Keep Your Sitecore Instances Under Control

Learn how easy it is to start/stop your local Sitecore instances with a modified SIF developer script.

Keep Your Sitecore Instances Under Control

If you're a Sitecore developer, chances are that you're running several instances of Sitecore on your developer machine. Some of them are used quite often, as they serve your current project and some of them are just eating up precious resources in the background. So you may think it would be nice to spare the resources they consume and shut them down in an easy way? I've got you covered!

Most probably you use SIF to install a new Sitecore instance on your local machine. Wouldn't it be nice to make re-use of the very same configurations instead of having to copy once more all the names of different Websites and Windows Services together?

Extend your SIF Script

Nowadays Sitecore delivers a SIF script called "XP0-SingleDeveloper.ps1" for each new Sitecore version. This is usually where you start from and adapt the parameters for your local development/playground instance. With some enhancements to your SIF script, you can get yourself an easy setup for stopping/starting any Sitecore XP environment with ease.

Add some params

Starting off from a plain XP0-SingleDelveloper.ps1, simply add some params on the very top of  the script:

Param (    
   [Switch] $StartInstance,    
   [Switch] $StopInstance
)

Do the magic

Replace the SIF commandlet call "Install-SitecoreConfiguration" with the following lines:

$switchStateStartParams = $singleDeveloperParams + @{Tasks = @(
    "IdentityServer_StartWebsite", "IdentityServer_StartAppPool",
    "XConnectXP0_StartWebsite", "XConnectXP0_StartAppPool",
    "XConnectXP0_StartServices", "SitecoreXP0_StartWebsite",
    "SitecoreXP0_StartAppPool")}
$switchStateStopParams = $singleDeveloperParams + @{Tasks = @(
    "IdentityServer_StopWebsite", "IdentityServer_StopAppPool",
    "XConnectXP0_StopServices", "XConnectXP0_StopWebsite",
    "XConnectXP0_StopAppPool","SitecoreXP0_StopWebsite",
    "SitecoreXP0_StopAppPool")}

if ($StartInstance) {
    Install-SitecoreConfiguration @switchStateStartParams *>&1 | Tee-Object XP0-SingleDeveloper-StartInstance.log
}
elseif ($StopInstance) {
    Install-SitecoreConfiguration @switchStateStopParams *>&1 | Tee-Object XP0-SingleDeveloper-StopInstance.log
}
else {
    Install-SitecoreConfiguration @singleDeveloperParams *>&1 | Tee-Object XP0-SingleDeveloper.log
}

So basically you replace the installation commandlet with a switch depending on your above added parameters. In order to just stop/start your instance, there is an enhancement of the already configured SIF-parameter hashtable to only execute some specific SIF tasks.

Usage

Now run the script whenever this particular Sitecore instance should be stopped/started. I recommend adding them somewhere close to the project repository.
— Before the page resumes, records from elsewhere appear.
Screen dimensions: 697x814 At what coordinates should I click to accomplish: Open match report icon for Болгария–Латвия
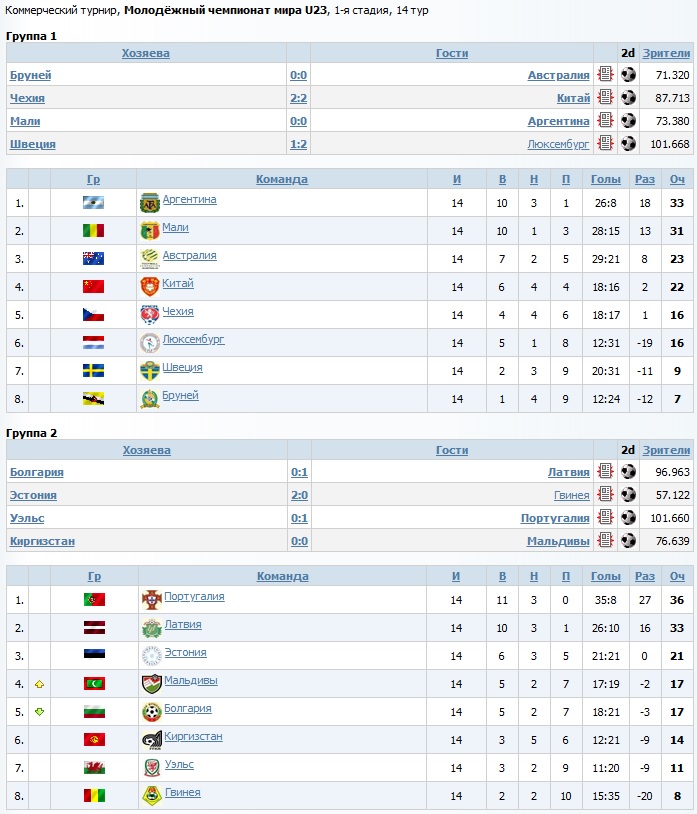click(605, 472)
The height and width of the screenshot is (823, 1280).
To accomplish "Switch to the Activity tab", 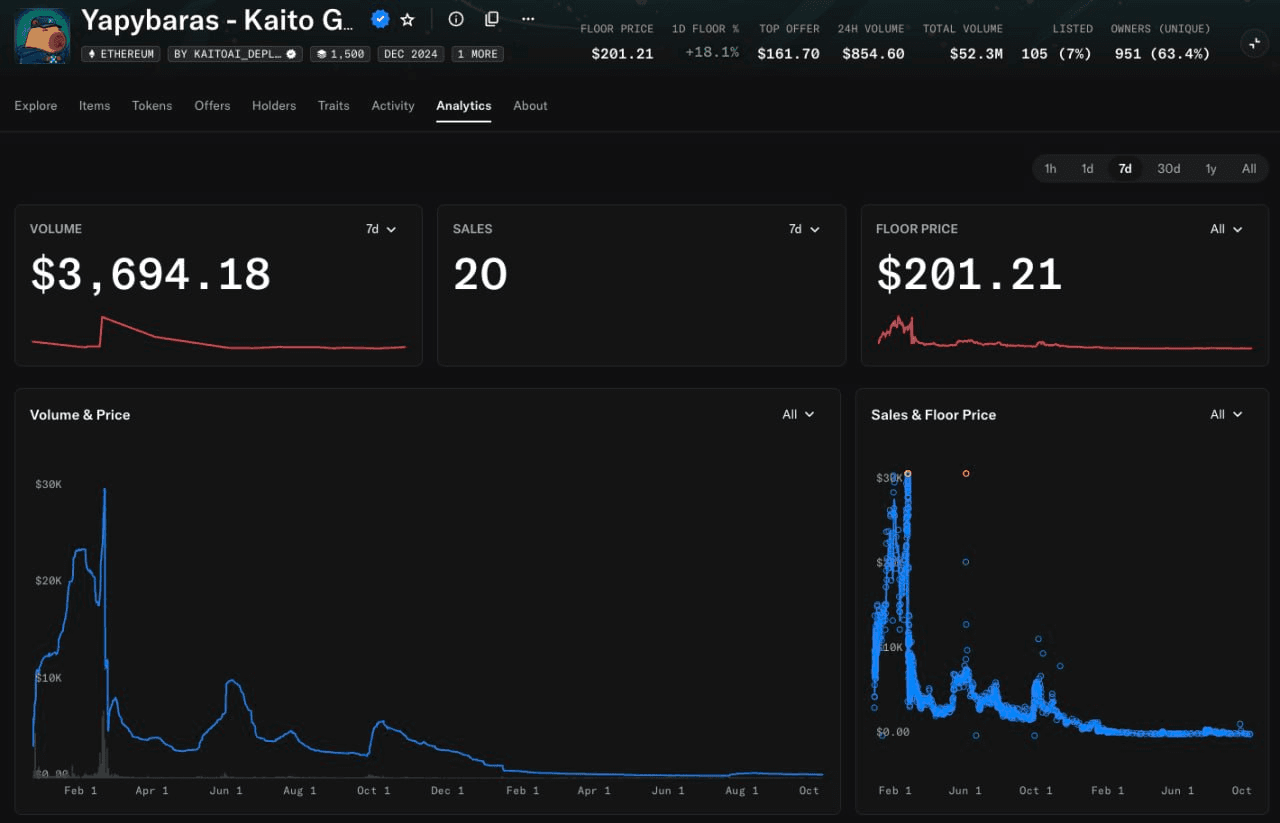I will [x=393, y=106].

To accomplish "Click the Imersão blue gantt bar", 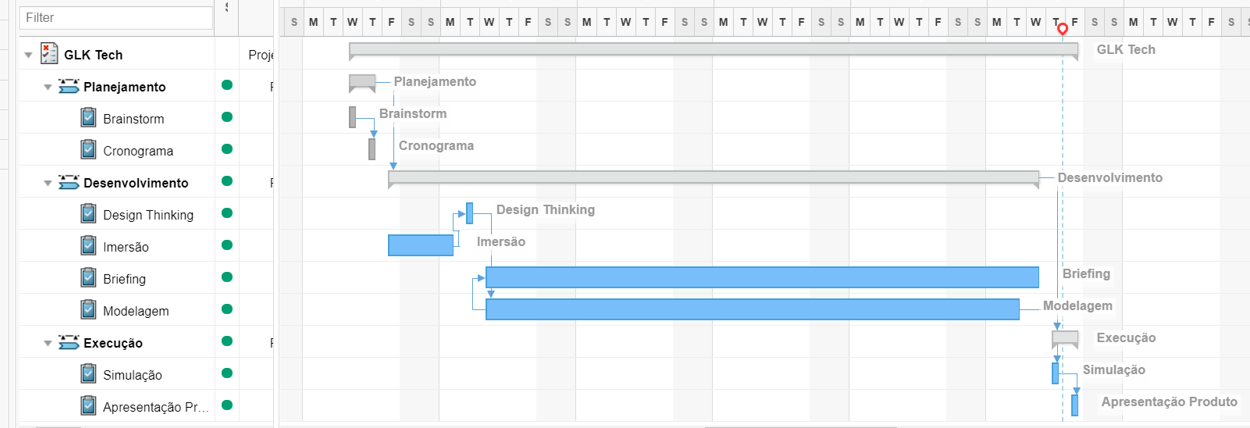I will pos(420,245).
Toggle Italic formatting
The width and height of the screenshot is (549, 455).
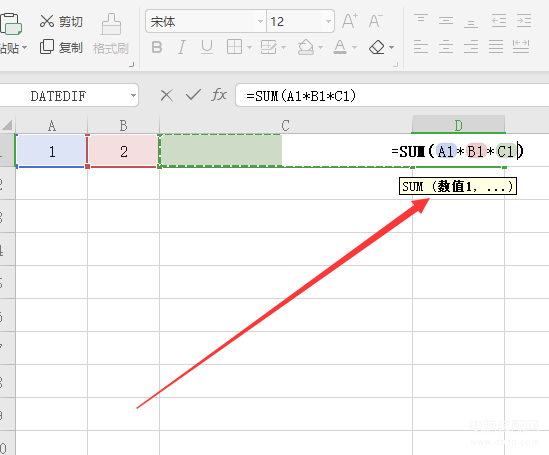click(x=181, y=47)
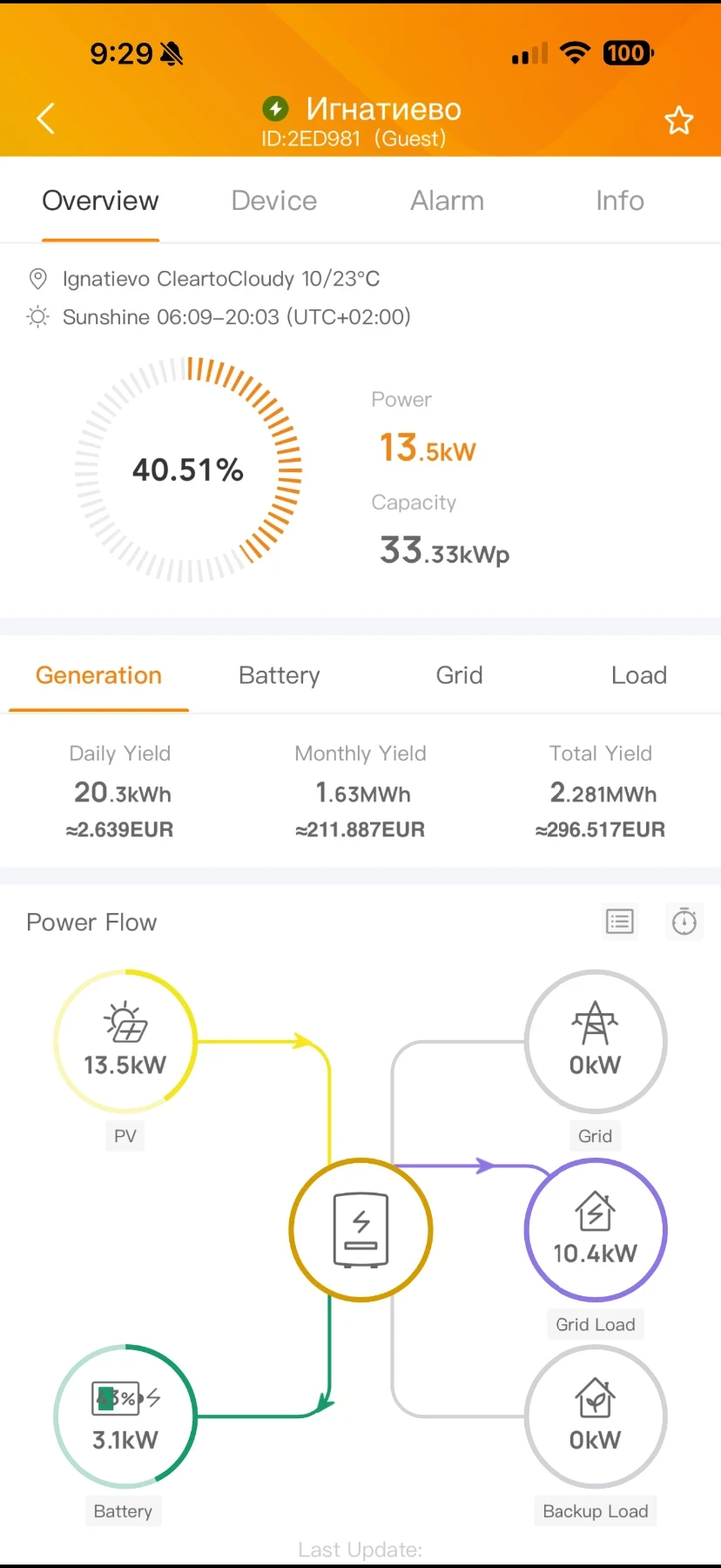Tap the 40.51% circular power gauge
This screenshot has height=1568, width=721.
click(188, 470)
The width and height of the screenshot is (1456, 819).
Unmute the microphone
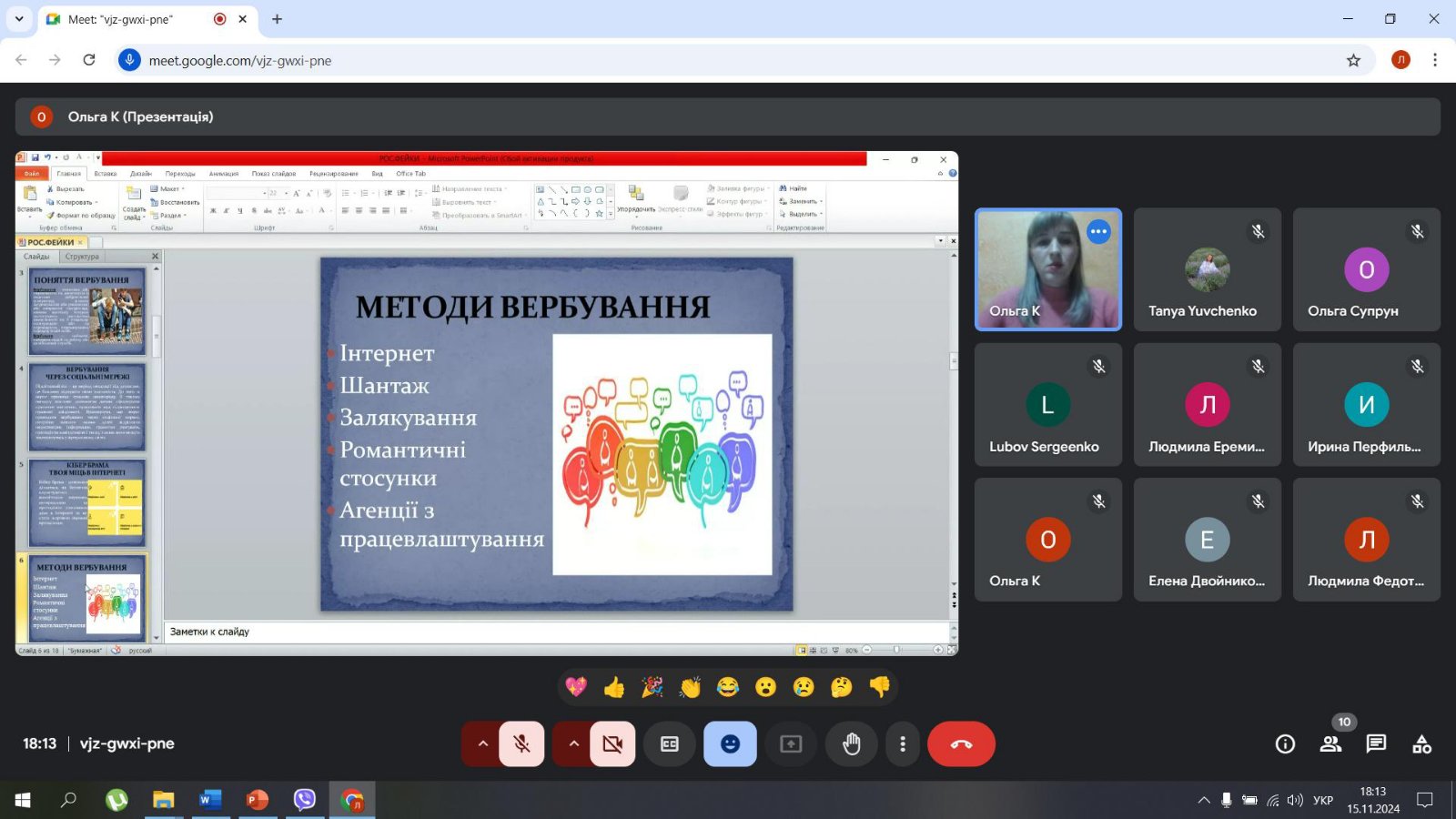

By providing the Switch parameters, you can control what happens:

.\XP0-SingleDeveloper.ps1 -StartInstance

- starts your Sitecore instance.

.\XP0-SingleDeveloper.ps1 -StopInstance

- stops your Sitecore instance.

.\XP0-SingleDeveloper.ps1

- executes the normal installation process. (Something you most probably don't want too often, so remember the switch-parameters.)

These examples are tested with a Sitecore 9.3 instance. YMMV for other versions.

Additional thoughts

This covers all resources consumed by the IIS Sites, their application pools and the Windows services. As I usually run my Solr instances inside docker containers, its just as easy to start/stop them as needed. So just add an additional script wrapping the SIF commandlets described in this blog post and include some docker compose commandlets. Database memory resources are not covered yet, but I'm usually running all projects from the same local DB instance.

It's a simple and small but still very important step on the road to gain full control over Sitecore development resources.